━━ DATA FOR THE TASK

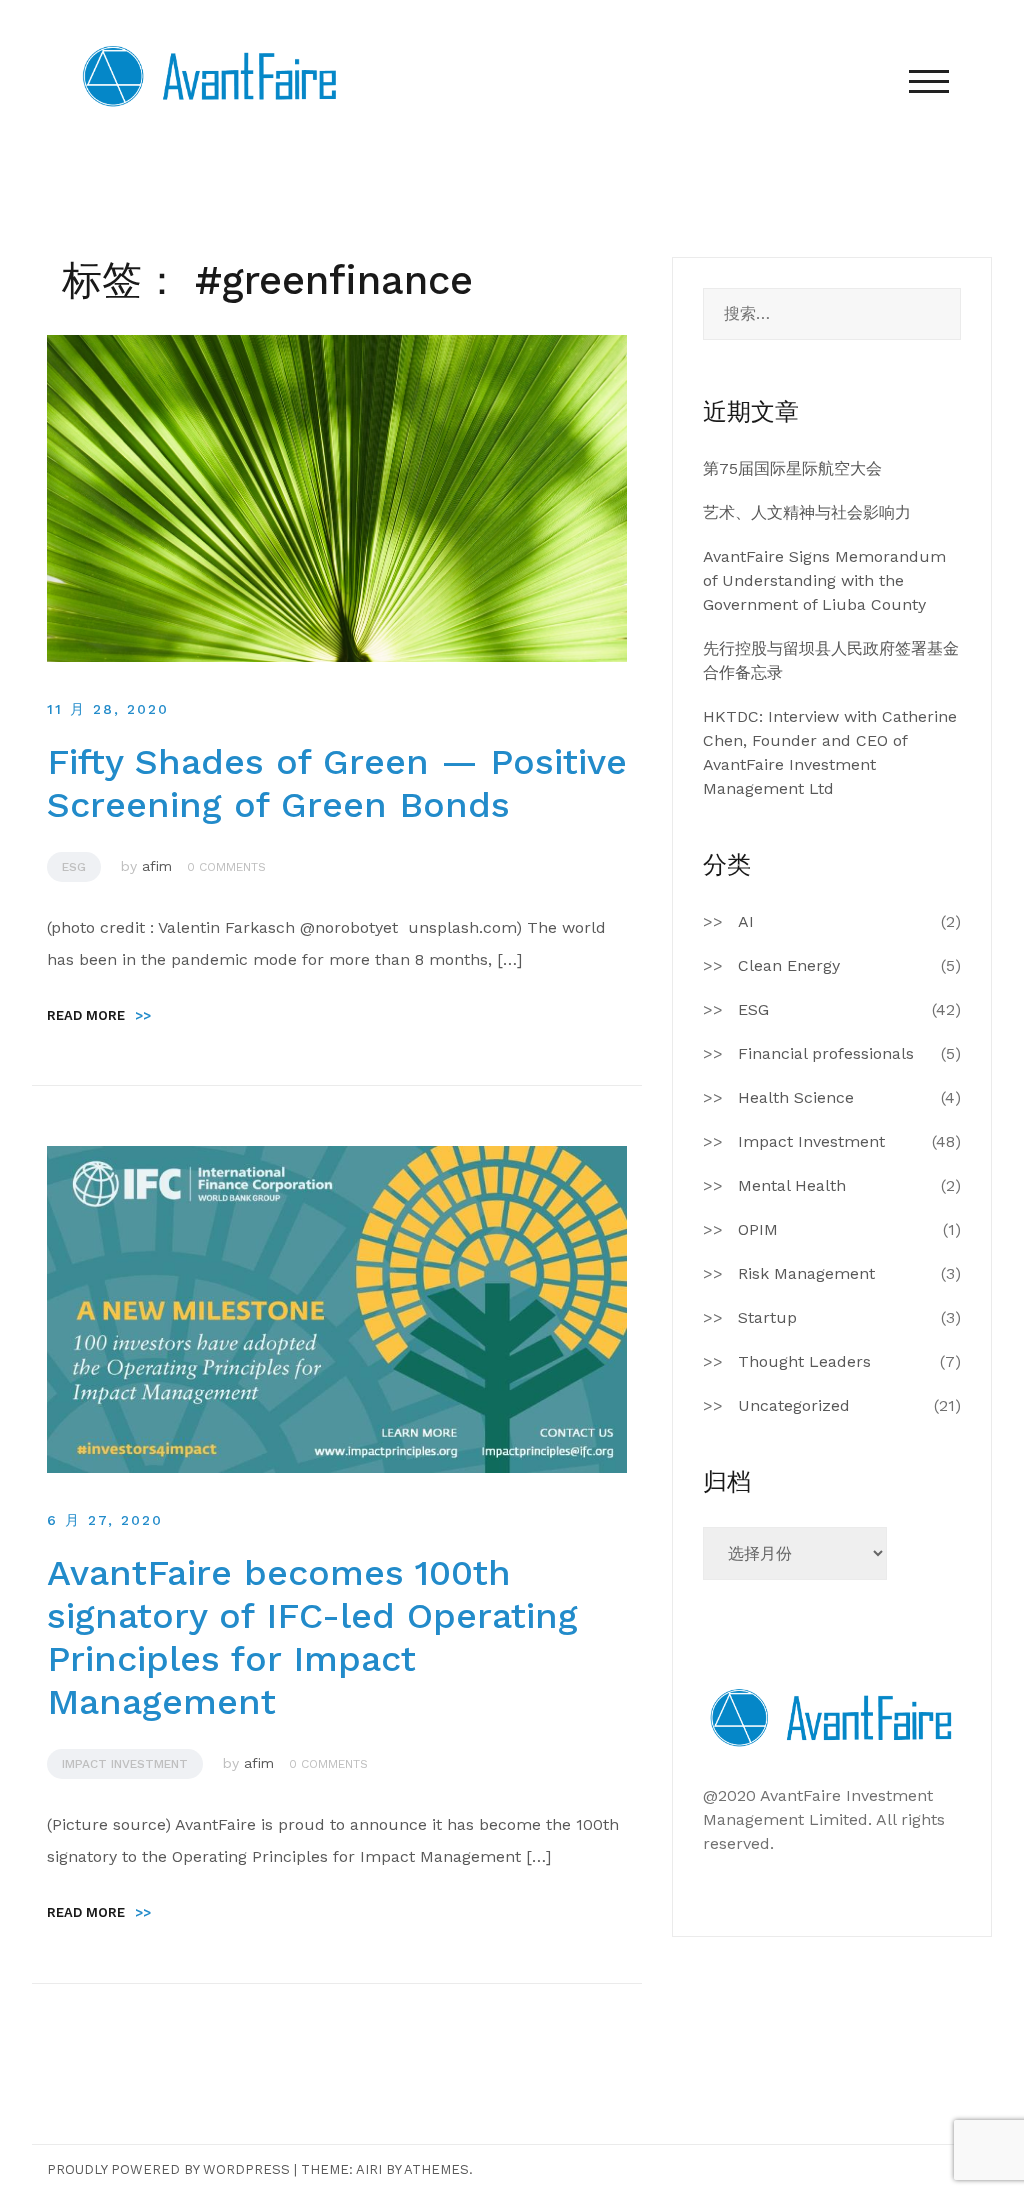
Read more (99, 1015)
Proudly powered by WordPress (168, 2169)
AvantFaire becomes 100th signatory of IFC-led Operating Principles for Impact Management (312, 1638)
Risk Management (806, 1273)
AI (746, 921)
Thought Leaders (804, 1361)
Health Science (796, 1097)
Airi (369, 2169)
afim (157, 866)
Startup (767, 1317)
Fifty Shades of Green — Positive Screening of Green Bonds (337, 783)
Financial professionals (826, 1053)
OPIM (758, 1229)
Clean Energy (789, 965)
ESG (74, 867)
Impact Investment (125, 1764)
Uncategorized (794, 1405)
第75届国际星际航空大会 (792, 468)
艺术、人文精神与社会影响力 (807, 512)
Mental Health (792, 1185)
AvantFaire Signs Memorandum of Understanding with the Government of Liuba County (824, 580)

━━━━

TASK DESCRIPTION
Would you quote, exactly and only, the lines from the one containing "ESG (74, 867)" to the end of the entries?

TASK RESULT
ESG (74, 867)
Impact Investment (125, 1764)
Uncategorized (794, 1405)
第75届国际星际航空大会 (792, 468)
艺术、人文精神与社会影响力 (807, 512)
Mental Health (792, 1185)
AvantFaire Signs Memorandum of Understanding with the Government of Liuba County (824, 580)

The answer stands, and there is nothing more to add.